Introduction of the amount of visual perception reflected light

In the following examination, the quantity of visual perception (reflection) light was calculated | required as follows.

Regarding the amount of visual perception light, there are Fechner's law and Steven's law (Matsuda Takao, published by Baifuukan 2000, p. 10-12). In Pehina's law, the amount of visual light is the logarithm of the amount of physical light. When the light source is regarded as a point light source and Stevens' law is applied, the square root of the amount of physical light becomes the amount of visual perceptual light. Although it is quantitatively different based on either the laws of Fehina and Stevens, many conclusions are the same and there is no error. Here, the amount of visual perceptual light is determined based on Steven's law, and when it is reflected light, the brightness of diamond is evaluated as the amount of visual perceptual reflected light.

In the following investigation, the amount of visually-reflected reflected light is obtained by calculating the square root of the physical reflected light amount 10 for each pattern having a size of 30 mesh or more among the reflected light patterns of the diamond, and adding the value to all the patterns. It was.

In addition, when obtaining the physical reflected light amount, it cut | disconnected the mesh which divided the radius of the diamond into 100 equal parts, and calculated | required the light quantity density for every mesh. Since the diamond is about several mm in radius, each mesh is several hundred micrometers ² in size. The amount of light was calculated only for patterns having a size of 30 mesh or more in consideration of the human visible size.

In addition, when a diamond with a round brilliant cut is observed on the table surface, it is rotationally symmetrical every 45 °, and is symmetrically every 22.5 ° within the range of 45 °, so every 22.5 ° passing through the central axis (z-axis) The quantity of light is calculated | required for every cutting member cut | disconnected from the surface.

In other words,

Amount of visually reflected light = Σ {(physical reflected light amount for every pattern of 30 mesh or more in the cutting member) / 10} ^1/2

It was set as. In addition, (Sigma) is a sum of patterns in a 1 cutting member here.

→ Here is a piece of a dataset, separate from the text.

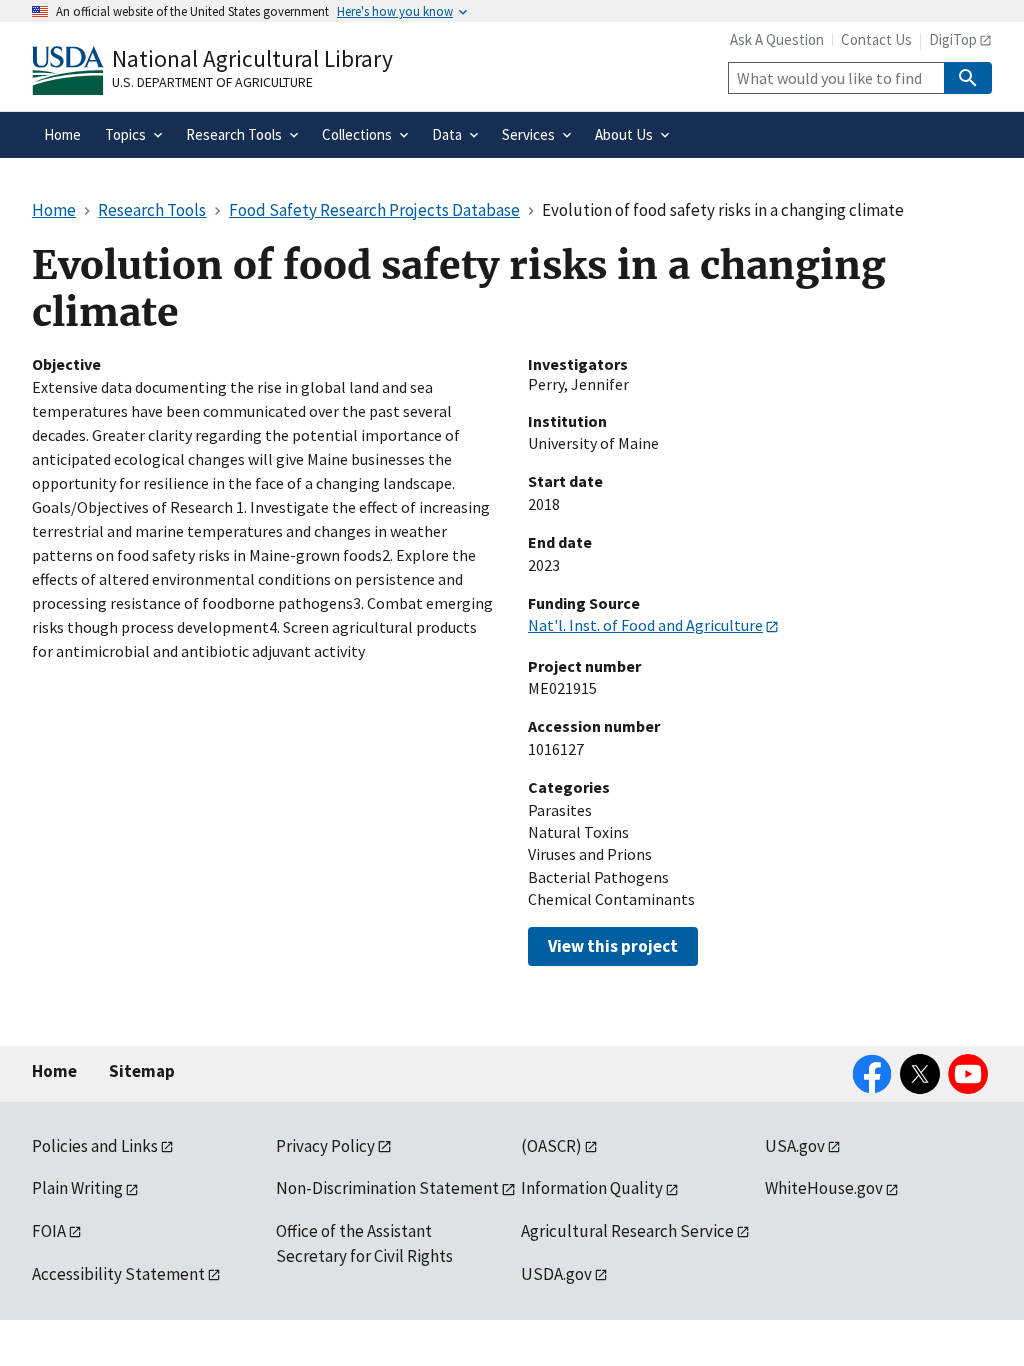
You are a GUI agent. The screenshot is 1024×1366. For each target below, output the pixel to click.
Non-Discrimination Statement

Comparison of Visual Perceptual Reflected Light and Physical Reflected Light

The diamond with the round brilliant cut of the present invention and the diamond with the conventional round brilliant cut are observed from the z-axis direction on the table surface as shown in FIG. 2, and the amount of physical reflected light, the amount of visual angle reflected light, and the reflected light pattern are shown. The number was investigated. This observation was performed while tilting the gaze angle from 0 ° to 27.92 ° with respect to the z axis. The tilted gaze was performed in the zx plane of FIG. 2. Although the line of sight was further turned around the z-axis in the xy plane to examine the amount of reflected light, it was omitted here. The shape of the diamond sample used here is a pavilion angle (p): 38.5 °, crown angle (c): 27.92 °, table diameter (Del): 0.55, star facet tip distance (fx): 0.75, lower girdle as the present invention. Facet vertex distance (Gd): 0.2, girdle height (h): 0.026, and as conventional products, pavilion angle (p): 40.75 °, crown angle (c): 34.5 °, table diameter (Del): 0.53, star Facet tip distance (fx): 0.7, lower girdle facet vertex distance (Gd): 0.314, girdle height (h): 0.02. The sum total of the physically reflected light quantity of this invention and the prior art at the time of changing a viewing angle is shown in FIG. 3 as a graph. In addition, the amount of physical reflected light from each surface of the present invention and the prior art when the eye angle is changed is shown in FIG. 4 as a graph. Fig. 5 shows a graph of the sum of the amounts of visual angle reflected light between the present invention and the prior art when the gaze angle is changed. 6 shows a graph of the amount of visual perceptually reflected light from each surface of the present invention and the prior art when the viewing angle is changed. 7 shows a graph of the total number of reflected light patterns between the present invention and the prior art when the viewing angle is changed. 8 shows a graph of the number of reflected light patterns from each surface of the present invention and the prior art when the viewing angle is changed. Moreover, FIG. 9 graphically shows the amount of reflected light per pattern between the present invention and the prior art when the gaze angle is changed.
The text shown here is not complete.